Pixel coordinate grounding data:
↓

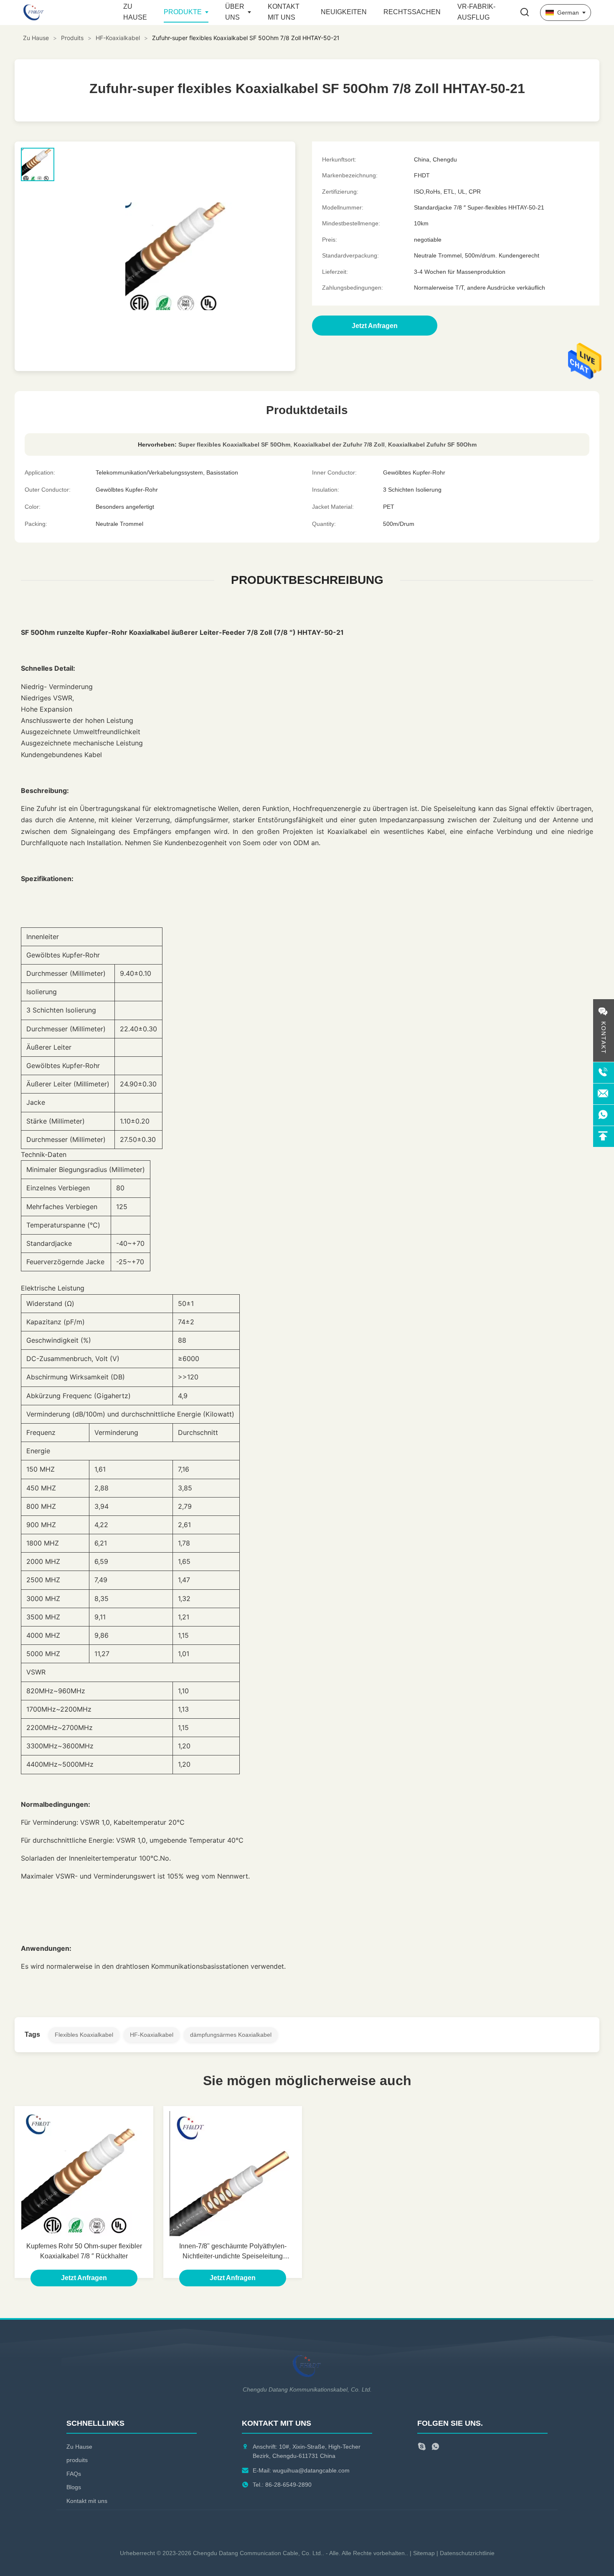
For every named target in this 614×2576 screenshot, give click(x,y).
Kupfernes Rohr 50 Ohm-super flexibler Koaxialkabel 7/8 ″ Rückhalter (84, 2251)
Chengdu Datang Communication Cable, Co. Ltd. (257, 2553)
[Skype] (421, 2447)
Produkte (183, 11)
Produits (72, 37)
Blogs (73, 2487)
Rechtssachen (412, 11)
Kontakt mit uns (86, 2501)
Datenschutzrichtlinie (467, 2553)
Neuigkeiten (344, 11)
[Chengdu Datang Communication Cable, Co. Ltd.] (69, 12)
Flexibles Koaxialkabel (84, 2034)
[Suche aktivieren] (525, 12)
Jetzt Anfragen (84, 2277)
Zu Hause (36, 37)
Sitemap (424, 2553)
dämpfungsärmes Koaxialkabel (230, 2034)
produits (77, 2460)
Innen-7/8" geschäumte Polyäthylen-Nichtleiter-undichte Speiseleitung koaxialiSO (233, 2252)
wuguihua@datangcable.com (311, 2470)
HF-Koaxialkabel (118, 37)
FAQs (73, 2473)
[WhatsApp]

↑

All lines above that hold the string "Chengdu" should be copied.

Chengdu Datang Communication Cable, Co. Ltd. (257, 2553)
[Chengdu Datang Communication Cable, Co. Ltd.] (69, 12)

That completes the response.